**QUOTED TEXT**

Thanks for all your thoughtful replies!

I've been researching some of the breeds, but with a general google search, I wind up with breeders that expecting to sell show or pet pups, not working pups. They also seem to completely frown upon the dogs living outside, and not having a fenced yard, no matter what the acreage or reason for owning the dog.

Do your LGD's do double duty as property guardians? I thought I read about many of them doing that. If so, whendealing with humans, you'd need to train them to respond to commands much like protection dogs, to avoid litigation, and avoid your friends being "protected" against, right?

Am I barking up the wrong tree (LOL)? Should I refine my research for "all around farm dog"? I'm trying to learn as much as possible quickly, so perhaps I've confused all the different classifications and jobs, etc.

Thanks again!

Stephi


----------



## HappyFarmer (Jun 17, 2006)

Our intact male Pyr is dual purpose. House dog at night, pasture guard during the day. He does fantastic at both, cept at around 4 years old we had to start refraining him from house visitors. The slightest move towards one of us and he goes into overdrive. Good thing, but not at my relatives or friends who visit! My grandson is the most protected of us all. Poor kid can't sneeze without the dog(s) seeing what's wrong.

That boy is too smart for his britches, though. He opens our slider doors & goes for perimeter checks. Caught my uncle off guard once, Uncle tried to hook up to our trailer to borrow it. Our male held him there, until someone came & rescued him, applying just enough pressure to keep him there (and our trailer, too!). 

Our girls are pasture protection only. Noone except immediate family go in side those pastures, this they know. They do, however, know which house door to come to should they sneak out (happened on several occasions) or if they need to be treated for an injury. Typically if they get out they run to that door. So far we've always been home, not sure what they'll do if noone opens the door for them, I imagine eventually make it back where they belong but....

The yahoo groups have pups (& rescues) listed quite often.

HF


----------



## Goatress (Feb 4, 2011)

Best protection against litigation: tight fences....and YOU being alpha over your LGD's.

**INFORMATION PROVIDED**
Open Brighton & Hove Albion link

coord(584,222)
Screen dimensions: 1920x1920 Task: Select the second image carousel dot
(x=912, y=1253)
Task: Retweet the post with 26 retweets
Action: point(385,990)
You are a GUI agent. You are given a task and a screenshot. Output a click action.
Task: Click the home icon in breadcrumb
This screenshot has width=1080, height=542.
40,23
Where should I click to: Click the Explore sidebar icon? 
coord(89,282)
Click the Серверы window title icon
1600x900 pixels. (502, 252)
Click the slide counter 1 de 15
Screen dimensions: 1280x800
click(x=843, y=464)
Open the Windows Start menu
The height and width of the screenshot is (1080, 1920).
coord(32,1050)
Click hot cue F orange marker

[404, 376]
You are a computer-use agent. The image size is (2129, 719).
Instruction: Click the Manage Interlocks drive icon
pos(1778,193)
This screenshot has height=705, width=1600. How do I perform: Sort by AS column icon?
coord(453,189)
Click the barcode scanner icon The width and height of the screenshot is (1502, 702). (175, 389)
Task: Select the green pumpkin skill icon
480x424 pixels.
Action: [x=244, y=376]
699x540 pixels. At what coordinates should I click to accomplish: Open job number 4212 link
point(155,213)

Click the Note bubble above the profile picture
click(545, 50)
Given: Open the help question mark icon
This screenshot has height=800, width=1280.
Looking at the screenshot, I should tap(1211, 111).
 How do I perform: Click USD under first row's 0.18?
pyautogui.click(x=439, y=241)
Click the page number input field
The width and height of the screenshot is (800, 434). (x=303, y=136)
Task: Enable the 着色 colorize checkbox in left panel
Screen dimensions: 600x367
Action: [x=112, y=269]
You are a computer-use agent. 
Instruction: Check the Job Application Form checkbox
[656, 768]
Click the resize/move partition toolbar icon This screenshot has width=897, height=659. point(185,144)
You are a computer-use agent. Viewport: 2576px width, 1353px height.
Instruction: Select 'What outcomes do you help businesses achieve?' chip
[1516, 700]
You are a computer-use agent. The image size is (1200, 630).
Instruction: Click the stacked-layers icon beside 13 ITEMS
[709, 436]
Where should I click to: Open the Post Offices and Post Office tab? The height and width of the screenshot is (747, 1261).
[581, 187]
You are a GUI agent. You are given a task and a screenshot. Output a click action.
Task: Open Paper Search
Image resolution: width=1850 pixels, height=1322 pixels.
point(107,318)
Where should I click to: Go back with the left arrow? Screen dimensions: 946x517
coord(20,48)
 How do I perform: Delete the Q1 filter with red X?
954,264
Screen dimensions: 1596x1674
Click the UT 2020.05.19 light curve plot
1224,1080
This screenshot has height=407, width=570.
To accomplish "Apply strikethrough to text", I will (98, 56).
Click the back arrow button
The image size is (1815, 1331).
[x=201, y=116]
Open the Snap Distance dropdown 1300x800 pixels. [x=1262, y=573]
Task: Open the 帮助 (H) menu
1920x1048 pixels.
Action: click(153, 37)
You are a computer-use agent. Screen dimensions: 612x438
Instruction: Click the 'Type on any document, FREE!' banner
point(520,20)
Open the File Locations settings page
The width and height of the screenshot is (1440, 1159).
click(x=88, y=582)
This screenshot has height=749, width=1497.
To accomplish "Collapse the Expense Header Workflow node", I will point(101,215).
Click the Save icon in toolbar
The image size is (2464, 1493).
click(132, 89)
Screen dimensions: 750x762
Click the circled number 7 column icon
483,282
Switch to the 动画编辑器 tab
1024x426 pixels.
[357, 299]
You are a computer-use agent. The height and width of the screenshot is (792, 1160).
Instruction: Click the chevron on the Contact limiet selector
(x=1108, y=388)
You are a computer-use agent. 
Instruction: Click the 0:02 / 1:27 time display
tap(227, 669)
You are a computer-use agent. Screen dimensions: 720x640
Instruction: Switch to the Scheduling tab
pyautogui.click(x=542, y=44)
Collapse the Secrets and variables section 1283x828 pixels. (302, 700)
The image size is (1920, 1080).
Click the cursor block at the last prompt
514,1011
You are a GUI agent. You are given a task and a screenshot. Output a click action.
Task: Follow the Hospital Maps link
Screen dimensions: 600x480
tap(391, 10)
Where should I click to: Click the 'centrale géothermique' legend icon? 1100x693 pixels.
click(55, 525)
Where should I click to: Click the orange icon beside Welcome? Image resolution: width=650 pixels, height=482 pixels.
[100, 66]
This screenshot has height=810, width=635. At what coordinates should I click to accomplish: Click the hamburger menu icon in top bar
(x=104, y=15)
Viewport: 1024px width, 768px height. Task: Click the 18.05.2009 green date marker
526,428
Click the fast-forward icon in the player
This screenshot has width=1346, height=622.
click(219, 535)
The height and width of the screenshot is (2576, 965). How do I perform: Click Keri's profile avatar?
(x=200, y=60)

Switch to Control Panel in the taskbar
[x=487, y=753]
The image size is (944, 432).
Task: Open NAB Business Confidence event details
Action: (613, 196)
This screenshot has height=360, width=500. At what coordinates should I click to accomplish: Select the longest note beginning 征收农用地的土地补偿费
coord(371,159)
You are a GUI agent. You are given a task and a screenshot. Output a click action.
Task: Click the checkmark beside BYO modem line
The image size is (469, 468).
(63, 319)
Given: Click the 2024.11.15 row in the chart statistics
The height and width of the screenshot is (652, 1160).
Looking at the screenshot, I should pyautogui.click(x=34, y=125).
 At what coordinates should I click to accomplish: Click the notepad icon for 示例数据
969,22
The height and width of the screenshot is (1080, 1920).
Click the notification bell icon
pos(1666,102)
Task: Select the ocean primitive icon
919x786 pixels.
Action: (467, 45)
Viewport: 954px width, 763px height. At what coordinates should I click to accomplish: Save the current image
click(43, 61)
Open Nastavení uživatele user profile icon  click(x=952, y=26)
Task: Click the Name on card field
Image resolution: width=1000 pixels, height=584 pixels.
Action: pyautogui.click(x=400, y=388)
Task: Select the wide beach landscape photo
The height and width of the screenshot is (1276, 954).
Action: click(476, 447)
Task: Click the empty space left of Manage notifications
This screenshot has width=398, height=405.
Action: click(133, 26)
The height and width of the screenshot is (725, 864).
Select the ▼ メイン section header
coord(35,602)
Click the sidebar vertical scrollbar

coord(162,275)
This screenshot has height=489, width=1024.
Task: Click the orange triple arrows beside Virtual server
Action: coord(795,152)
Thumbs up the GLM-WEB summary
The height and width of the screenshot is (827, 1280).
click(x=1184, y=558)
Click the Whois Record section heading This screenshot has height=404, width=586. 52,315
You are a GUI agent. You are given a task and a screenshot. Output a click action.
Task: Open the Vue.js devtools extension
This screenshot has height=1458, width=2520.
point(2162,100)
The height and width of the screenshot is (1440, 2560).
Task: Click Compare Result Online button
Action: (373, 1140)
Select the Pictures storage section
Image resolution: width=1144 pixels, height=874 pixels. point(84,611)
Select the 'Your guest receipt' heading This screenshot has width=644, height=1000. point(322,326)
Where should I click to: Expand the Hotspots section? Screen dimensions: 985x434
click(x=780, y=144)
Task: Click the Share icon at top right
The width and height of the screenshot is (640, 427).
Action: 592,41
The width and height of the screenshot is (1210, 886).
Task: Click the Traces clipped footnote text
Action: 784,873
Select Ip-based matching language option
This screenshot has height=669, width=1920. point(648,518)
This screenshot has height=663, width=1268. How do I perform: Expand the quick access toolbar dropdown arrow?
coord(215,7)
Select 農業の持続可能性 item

**REQUEST**
Reproduce the passage of the guardian dog thread above word for word, starting at "Am I barking" and ending at "and jobs, etc.".

**COMPLETE OUTPUT**
Am I barking up the wrong tree (LOL)? Should I refine my research for "all around farm dog"? I'm trying to learn as much as possible quickly, so perhaps I've confused all the different classifications and jobs, etc.